The way i solved the problem is this way.I checked if min number needed is 1 by using a for loop

Code:

```for (i = 0; i &lt; 5; i++)     if (a[i] >= min && a[i] <= max)         return 1;```

Then for checking if 2 is the min number

Code:

```for (i = 0; i< 4; i++)     for (j = i + 1; j < 5; j++)         if (a[i] + a[j] >= min && a[i] + a[j] <= max)             return 2;```
And so on...

Code:

```for (i = 0; i < 3; i++)     for (j = i + 1; j < 4; j++)         for (k = j+1; k < 5; k++)             if (a[i] + a[j] + a[k] >= min && a[i] + a[j] + a[k] <= max)                 return 3;```
Code:

``` for (i = 0; i < 2; i++)     for (j = i + 1; j< 3; j++)         for (k = j + 1; k< 4; k++)             for (l = k + 1; l < 5; l++)                 if (a[i] + a[j] + a[k] + a[l] >= min && a[i] + a[j] + a[k] + a[l] <= max)                     return 4;```
And finally ...

Code:

```if(a[0]+a[1]+a[2]+a[3]+a[4]>=min && a[0]+a[1]+a[2]+a[3]+a[4]<=max)   return 5;```
Can any one suggest a more optimised way of solving this problem..
• 10-09-2011
iMalc
Why is the answer 2? 1+2+3 = 6, which is between 5 and 8

What does the "sum of min numbersfrom this array" actually mean?

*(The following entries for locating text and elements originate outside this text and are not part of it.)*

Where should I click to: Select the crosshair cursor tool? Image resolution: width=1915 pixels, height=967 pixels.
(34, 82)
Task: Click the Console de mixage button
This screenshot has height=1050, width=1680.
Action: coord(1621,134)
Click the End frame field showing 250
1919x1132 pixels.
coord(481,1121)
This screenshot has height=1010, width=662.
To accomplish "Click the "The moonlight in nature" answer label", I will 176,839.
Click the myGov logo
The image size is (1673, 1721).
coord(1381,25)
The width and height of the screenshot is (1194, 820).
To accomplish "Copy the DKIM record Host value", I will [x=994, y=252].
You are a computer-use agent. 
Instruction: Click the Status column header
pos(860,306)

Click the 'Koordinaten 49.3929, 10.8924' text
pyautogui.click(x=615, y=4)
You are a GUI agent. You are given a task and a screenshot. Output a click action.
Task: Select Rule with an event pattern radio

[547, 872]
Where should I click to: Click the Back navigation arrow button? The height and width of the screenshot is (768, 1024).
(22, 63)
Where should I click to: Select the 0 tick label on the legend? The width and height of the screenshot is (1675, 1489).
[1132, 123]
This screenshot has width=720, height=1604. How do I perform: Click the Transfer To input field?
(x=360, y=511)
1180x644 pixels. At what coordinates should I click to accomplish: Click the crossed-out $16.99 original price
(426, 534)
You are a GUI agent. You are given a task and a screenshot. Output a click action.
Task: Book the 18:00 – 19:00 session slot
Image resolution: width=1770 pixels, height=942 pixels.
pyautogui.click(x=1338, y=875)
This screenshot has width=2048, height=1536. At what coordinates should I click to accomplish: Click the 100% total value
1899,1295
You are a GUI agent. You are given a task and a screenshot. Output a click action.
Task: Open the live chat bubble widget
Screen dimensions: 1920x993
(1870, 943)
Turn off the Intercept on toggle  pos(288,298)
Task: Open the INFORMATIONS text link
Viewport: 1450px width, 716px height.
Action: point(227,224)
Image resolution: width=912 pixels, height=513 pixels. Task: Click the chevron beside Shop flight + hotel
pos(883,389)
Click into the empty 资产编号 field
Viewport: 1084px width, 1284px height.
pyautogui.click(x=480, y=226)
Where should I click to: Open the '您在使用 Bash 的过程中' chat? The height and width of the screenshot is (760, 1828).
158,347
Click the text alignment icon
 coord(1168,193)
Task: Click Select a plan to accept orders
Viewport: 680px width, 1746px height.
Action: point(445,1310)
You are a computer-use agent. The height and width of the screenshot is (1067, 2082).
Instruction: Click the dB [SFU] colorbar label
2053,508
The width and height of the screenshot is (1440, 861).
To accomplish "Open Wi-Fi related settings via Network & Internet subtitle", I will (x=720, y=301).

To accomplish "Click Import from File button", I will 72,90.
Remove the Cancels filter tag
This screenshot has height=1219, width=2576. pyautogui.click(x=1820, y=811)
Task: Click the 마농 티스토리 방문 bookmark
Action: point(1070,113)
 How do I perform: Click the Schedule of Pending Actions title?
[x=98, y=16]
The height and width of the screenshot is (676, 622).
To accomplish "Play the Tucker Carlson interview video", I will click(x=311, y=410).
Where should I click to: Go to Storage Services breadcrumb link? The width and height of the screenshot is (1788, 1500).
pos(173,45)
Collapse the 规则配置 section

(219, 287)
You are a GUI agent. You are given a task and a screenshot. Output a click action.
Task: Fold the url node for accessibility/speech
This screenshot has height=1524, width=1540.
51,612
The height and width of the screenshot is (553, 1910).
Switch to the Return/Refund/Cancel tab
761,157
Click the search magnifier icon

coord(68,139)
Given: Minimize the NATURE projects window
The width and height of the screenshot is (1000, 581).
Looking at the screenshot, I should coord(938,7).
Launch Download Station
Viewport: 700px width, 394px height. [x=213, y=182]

Oh, you want the minimum number of values that you can sum up in order to exceed 5.
Perhaps you can spot where you can simply add another loop?
• 10-09-2011
jagu
Thnks for the reply.Ya i want minimum number of values that can sum up in order to exceed 5 but not to exceed 8.

Here is my function which return the min number of value...

Code:

```int void CheckValue() { for (i = 0; i &lt; 5; i++)     if (a[i] >= min && a[i] <= max)         return 1; for (i = 0; i< 4; i++)     for (j = i + 1; j < 5; j++)         if (a[i] + a[j] >= min && a[i] + a[j] <= max)             return 2; for (i = 0; i < 3; i++)     for (j = i + 1; j < 4; j++)         for (k = j+1; k < 5; k++)             if (a[i] + a[j] + a[k] >= min && a[i] + a[j] + a[k] <= max)                 return 3; for (i = 0; i < 2; i++)     for (j = i + 1; j< 3; j++)       for (k = j + 1; k< 4; k++)           for (l = k + 1; l < 5; l++)               if (a[i] + a[j] + a[k] + a[l] >= min && a[i] + a[j] + a[k] + a[l] <= max)                   return 4; if(a[0]+a[1]+a[2]+a[3]+a[4]>=min && a[0]+a[1]+a[2]+a[3]+a[4]<=max)   return 5; return 0; } ```
Can u optimise this further or provide a better logic??